- What is being asked -
Please copy exactly the part of the records below that opens with the line containing "The height and" and closes with the line containing "Given: Click the zkSync Lite arrows icon", leaving out any pictures.

- Data -

=== Begin Enclosure ===

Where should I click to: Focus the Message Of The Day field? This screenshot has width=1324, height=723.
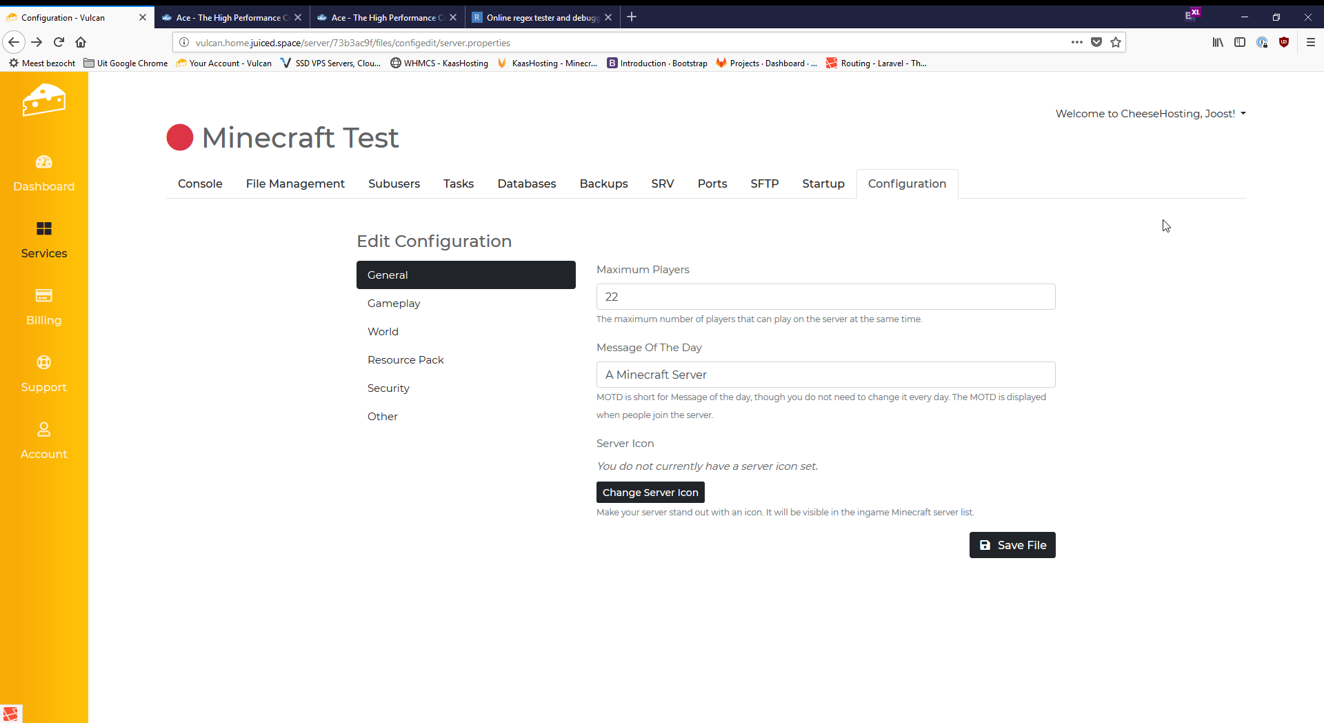tap(825, 375)
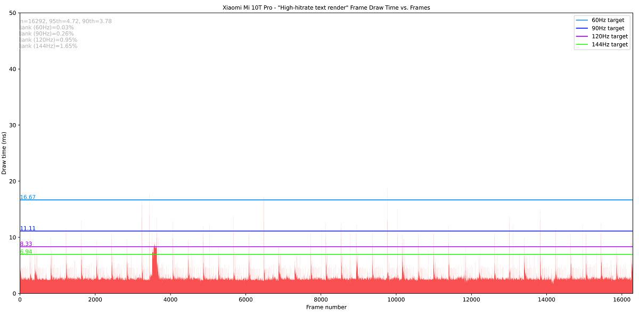Screen dimensions: 639x313
Task: Click the Frame number x-axis label
Action: [x=326, y=307]
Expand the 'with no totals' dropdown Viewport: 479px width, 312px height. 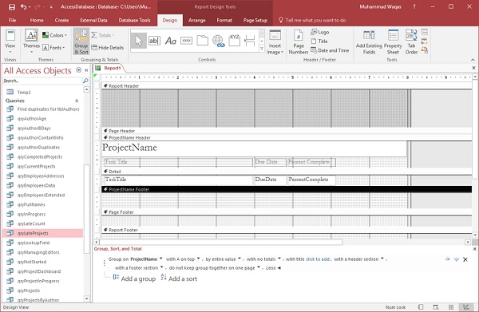263,259
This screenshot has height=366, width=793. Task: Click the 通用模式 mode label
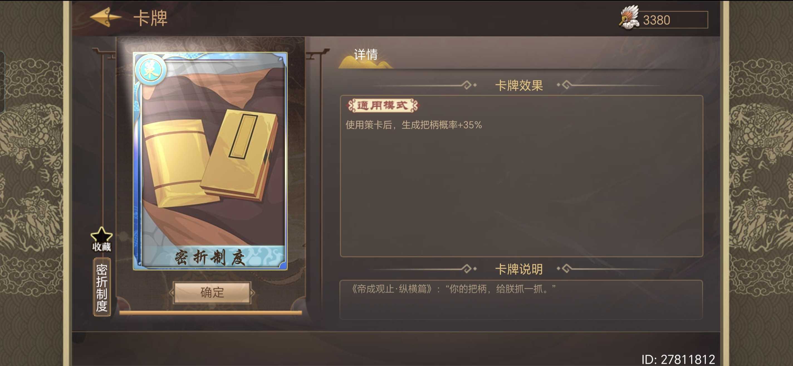383,106
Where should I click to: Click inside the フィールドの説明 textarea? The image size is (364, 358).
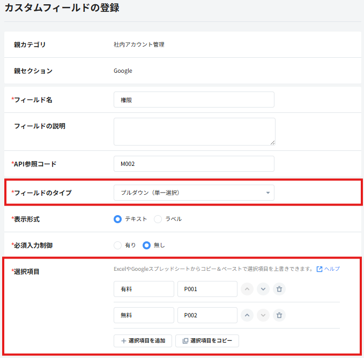[195, 132]
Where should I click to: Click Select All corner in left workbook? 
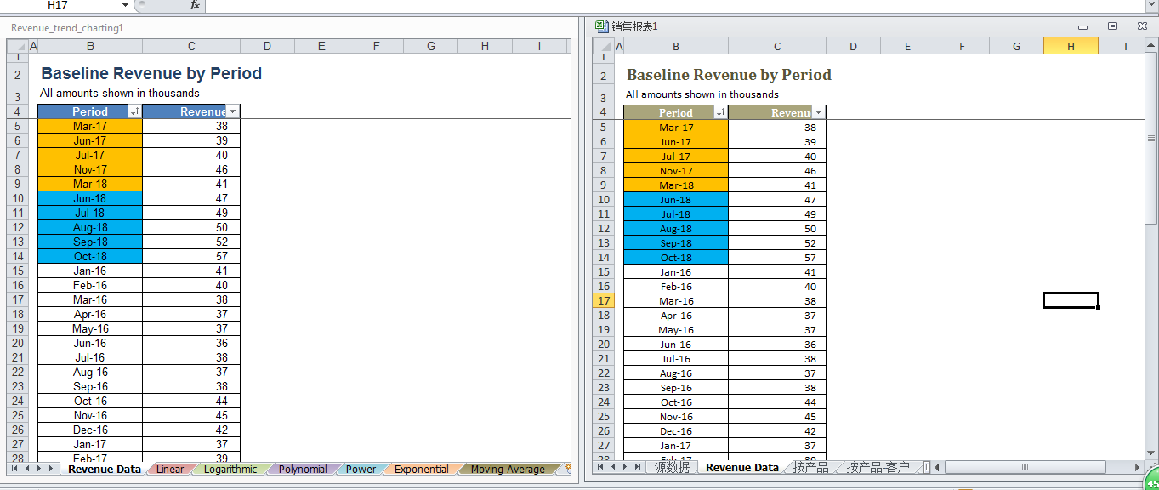pos(17,46)
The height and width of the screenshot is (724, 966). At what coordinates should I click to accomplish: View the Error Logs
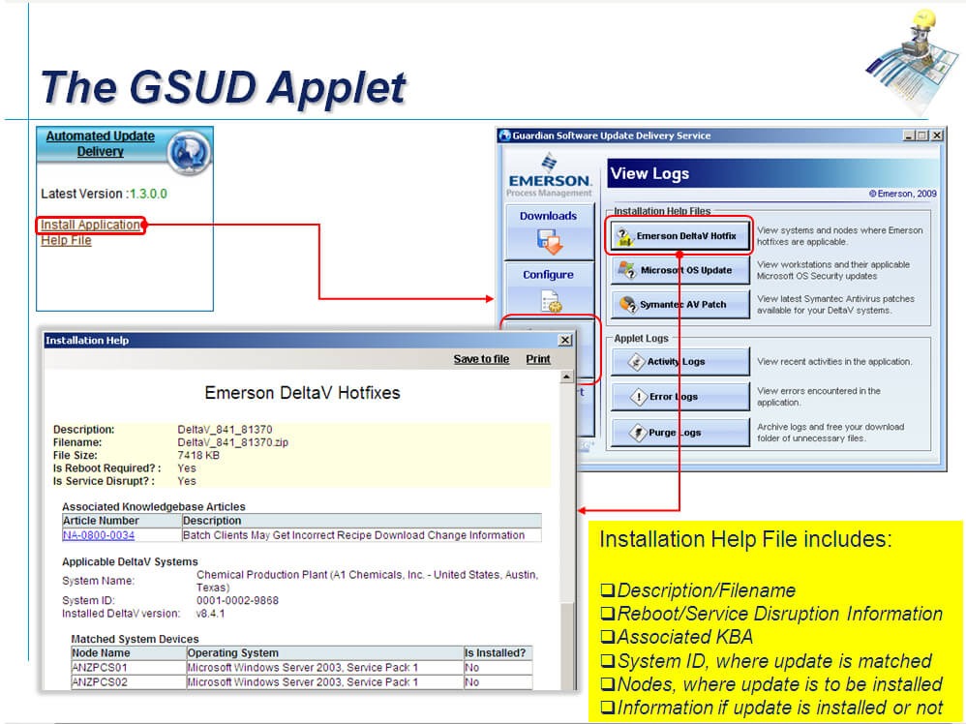pos(679,397)
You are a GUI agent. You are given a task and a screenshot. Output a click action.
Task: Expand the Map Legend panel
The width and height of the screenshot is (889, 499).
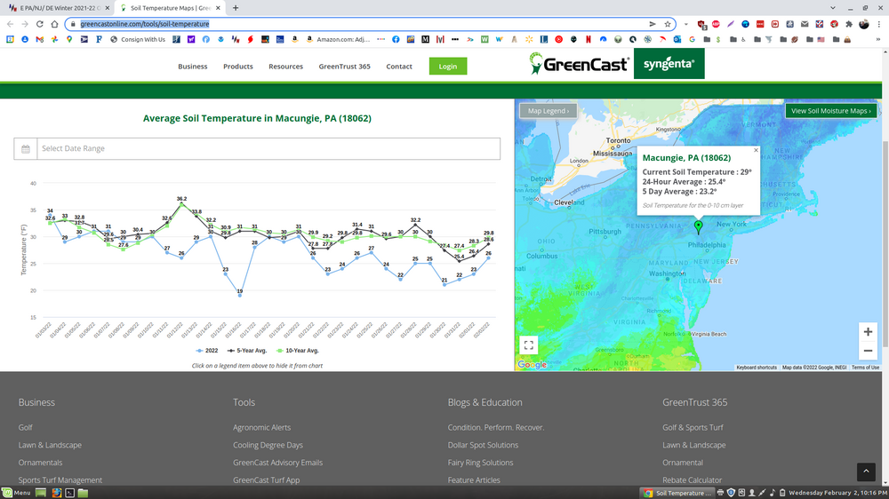point(548,111)
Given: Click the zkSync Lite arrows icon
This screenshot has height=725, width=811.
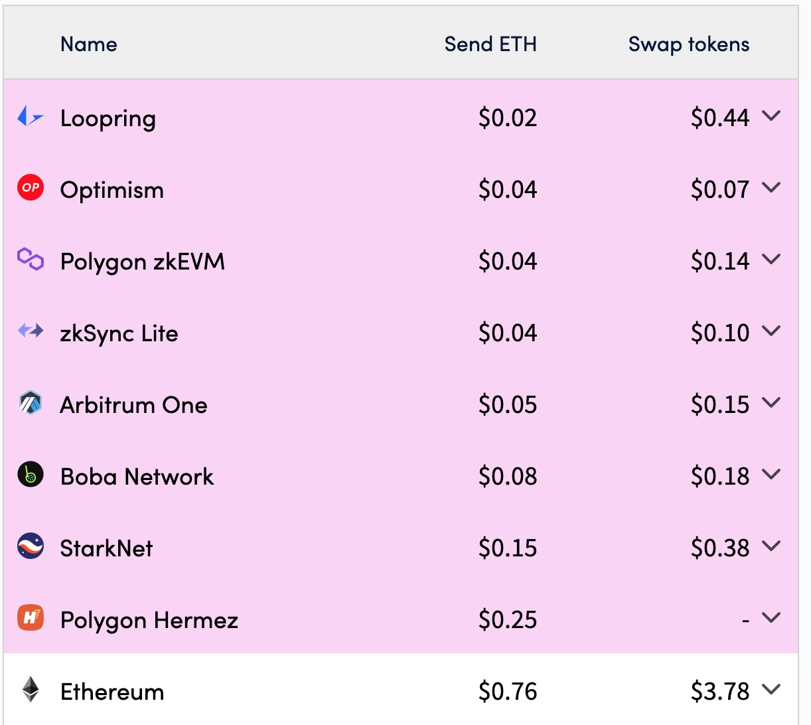Looking at the screenshot, I should [30, 331].
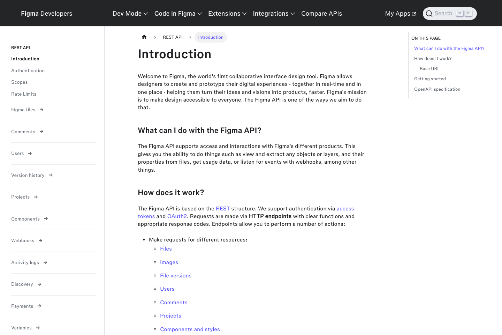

=== End Enclosure ===

- Reply -
The height and width of the screenshot is (724, 966). At what coordinates should I click to accomplish: View the Error Logs
pos(679,397)
You are a GUI agent. You are given a task and a screenshot. Output a click action.
Task: Expand the Map Legend panel
The width and height of the screenshot is (889, 499).
point(548,111)
Given: Click the zkSync Lite arrows icon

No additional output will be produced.